___ MATERIAL PROVIDED

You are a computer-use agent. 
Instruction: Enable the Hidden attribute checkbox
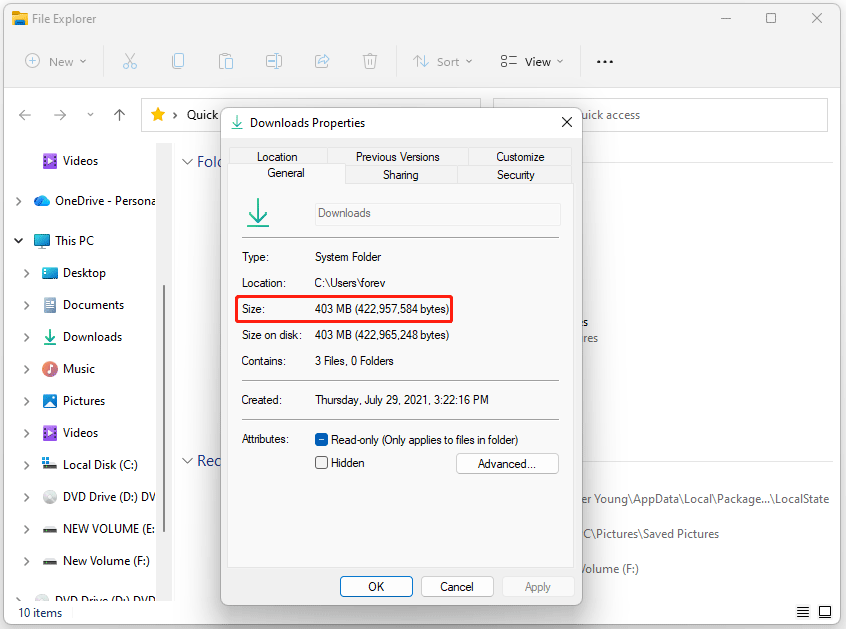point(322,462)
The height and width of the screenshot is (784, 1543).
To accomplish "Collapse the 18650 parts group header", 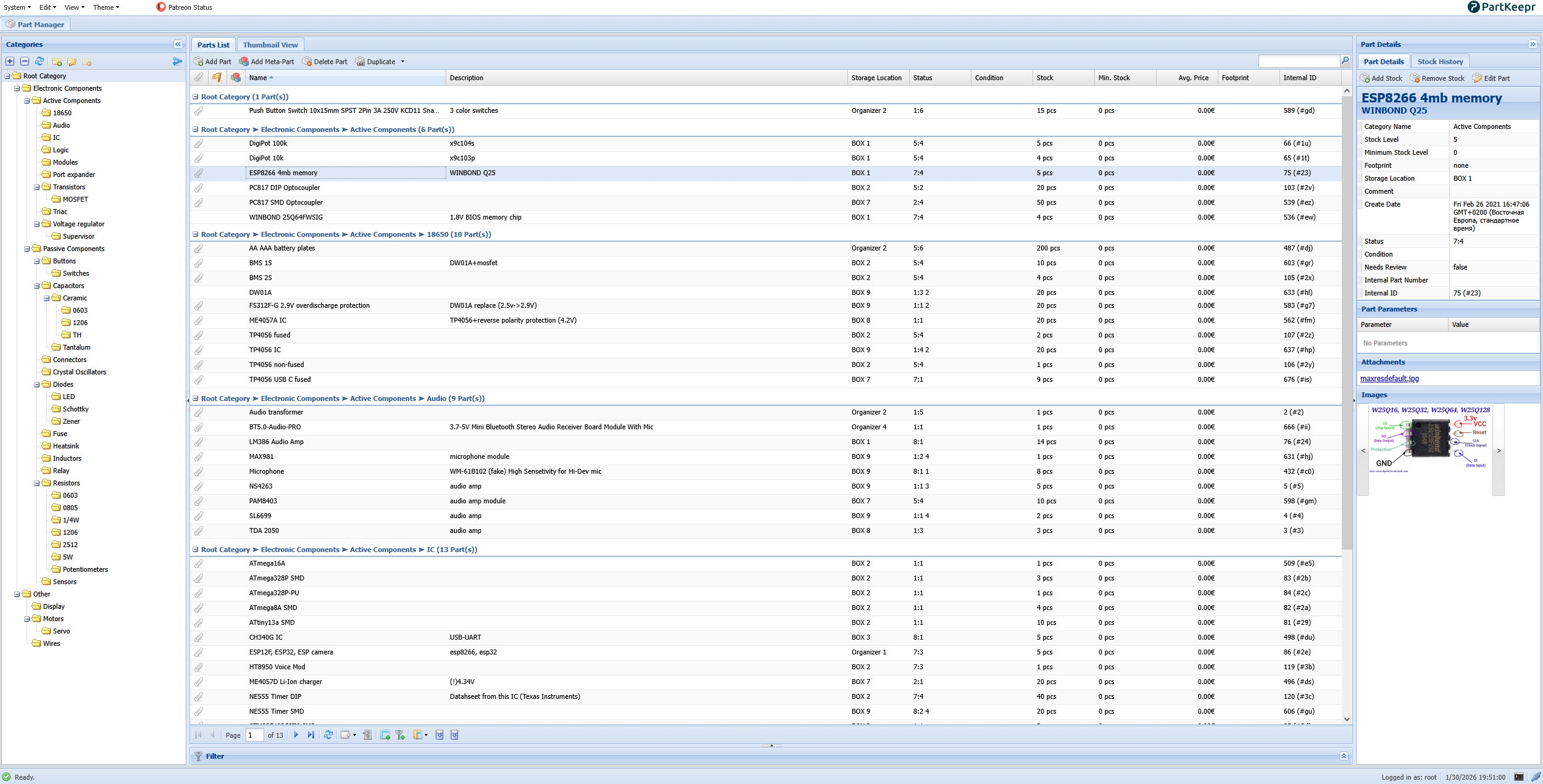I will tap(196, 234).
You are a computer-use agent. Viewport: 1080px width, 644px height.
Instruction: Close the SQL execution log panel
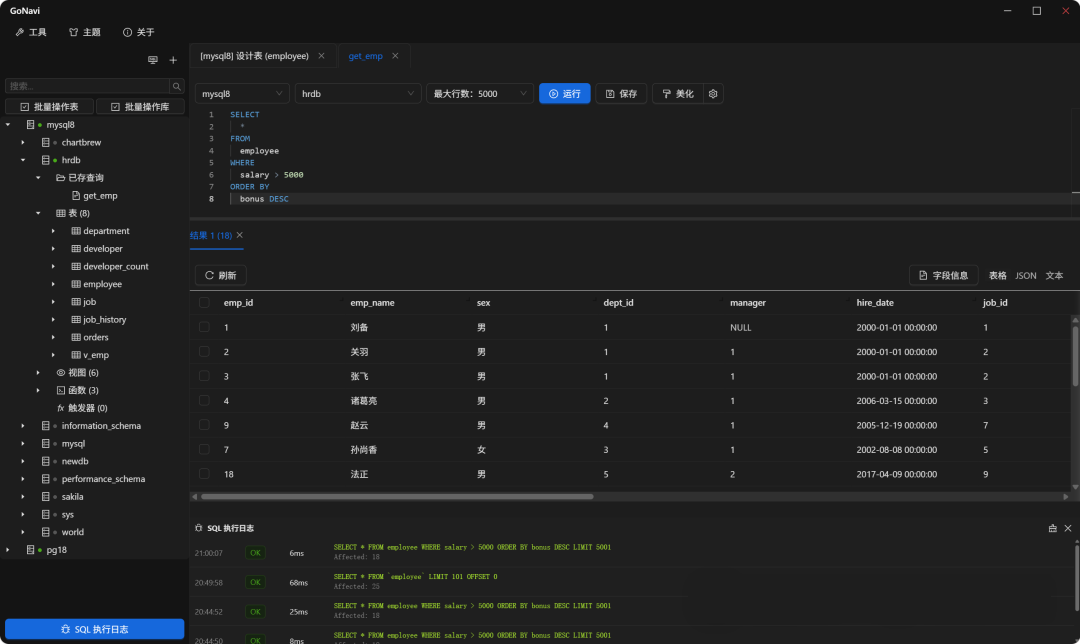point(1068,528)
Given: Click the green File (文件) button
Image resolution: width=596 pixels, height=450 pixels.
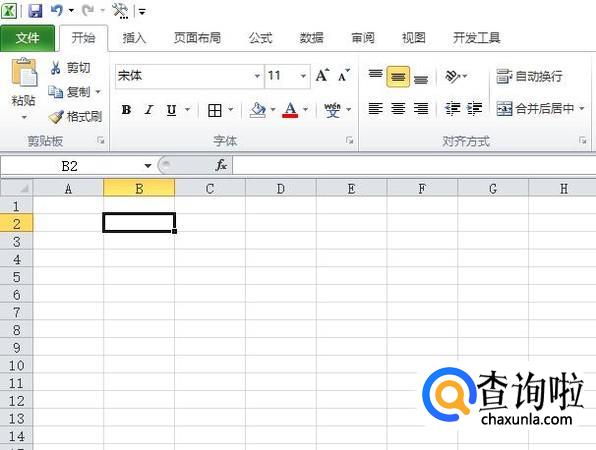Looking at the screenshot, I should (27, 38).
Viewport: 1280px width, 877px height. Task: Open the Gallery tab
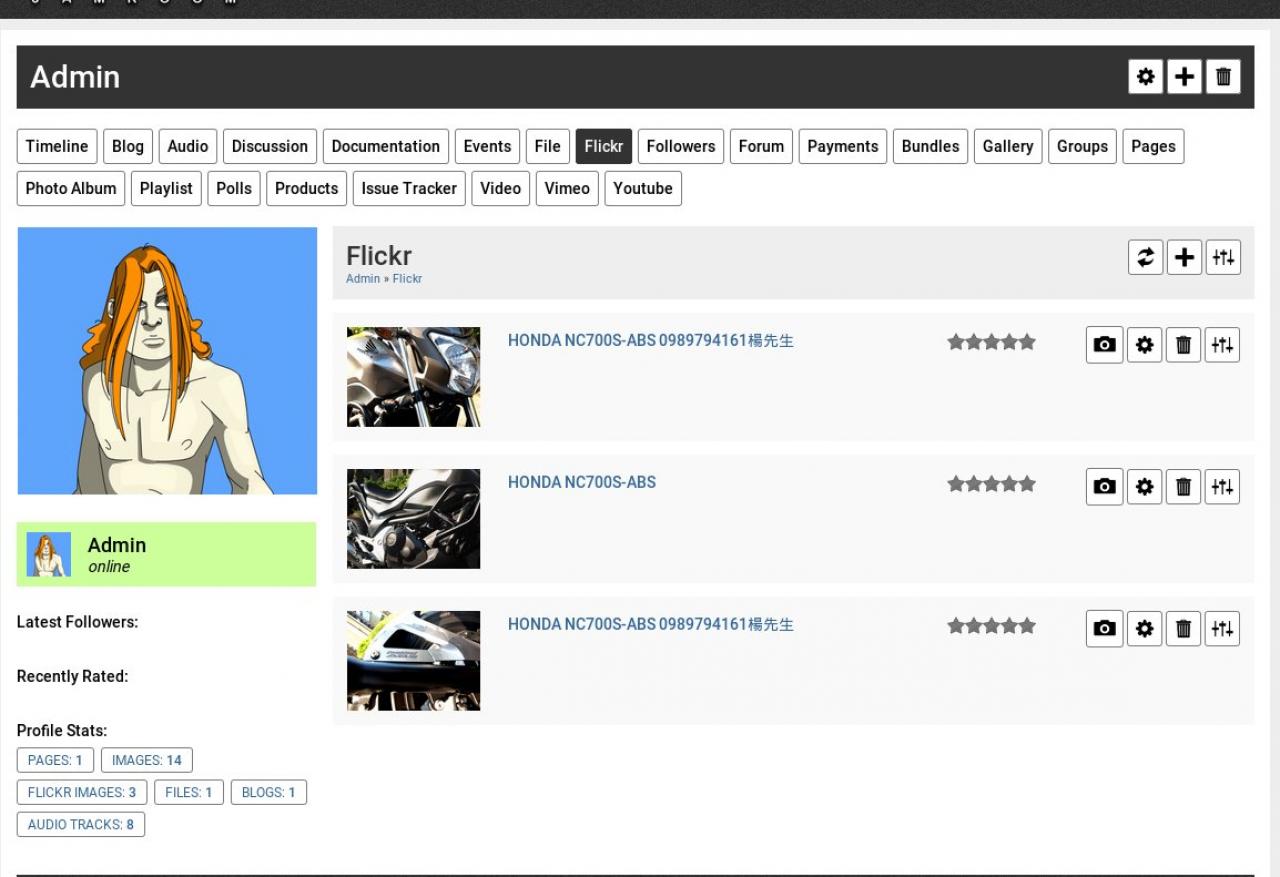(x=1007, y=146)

______
___ MATERIAL PROVIDED

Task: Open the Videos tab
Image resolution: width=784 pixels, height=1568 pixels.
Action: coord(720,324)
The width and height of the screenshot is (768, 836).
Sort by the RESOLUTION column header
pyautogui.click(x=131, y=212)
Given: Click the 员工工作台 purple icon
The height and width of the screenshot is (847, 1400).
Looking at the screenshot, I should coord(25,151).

______
___ MATERIAL PROVIDED

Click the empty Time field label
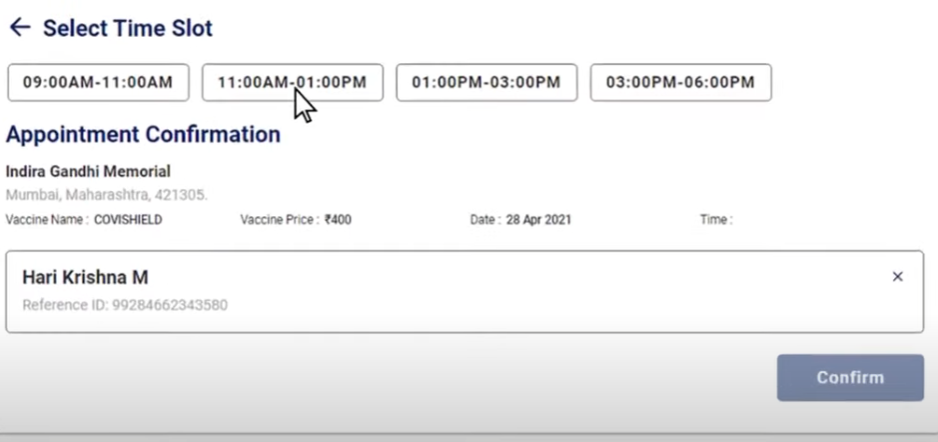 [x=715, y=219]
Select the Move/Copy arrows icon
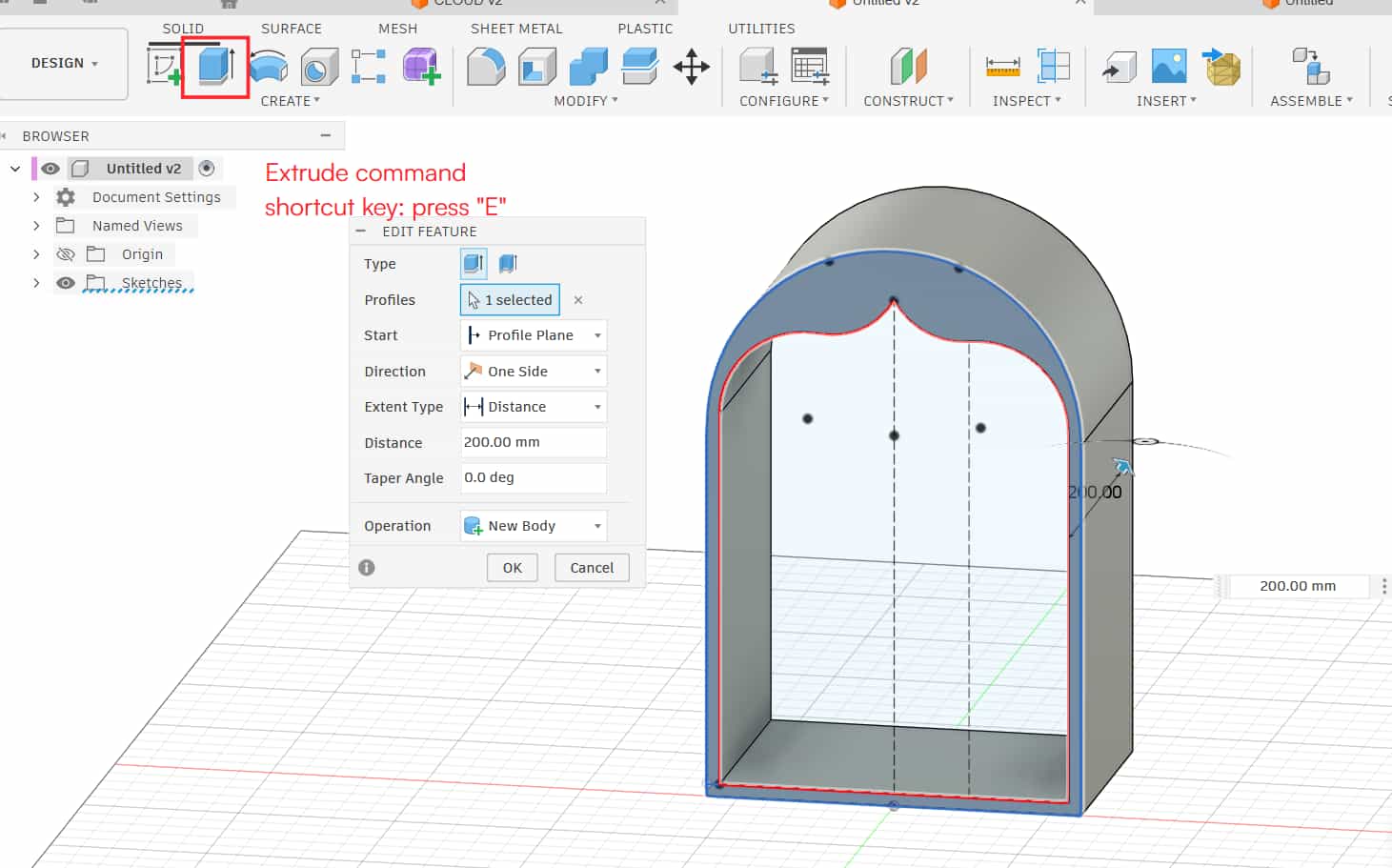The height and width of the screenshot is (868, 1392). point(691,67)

______

__STATED GOAL__. Convert everything from the line containing "Task: Open the Videos tab" down to the line containing "Looking at the screenshot, I should coord(25,151)." into a JSON list of strings, one string per line, leaving out blank lines.

__THE COMPLETED TASK__.
[
  "Task: Open the Videos tab",
  "Image resolution: width=784 pixels, height=1568 pixels.",
  "Action: coord(720,324)",
  "The width and height of the screenshot is (768, 836).",
  "Sort by the RESOLUTION column header",
  "pyautogui.click(x=131, y=212)",
  "Given: Click the 员工工作台 purple icon",
  "The height and width of the screenshot is (847, 1400).",
  "Looking at the screenshot, I should coord(25,151)."
]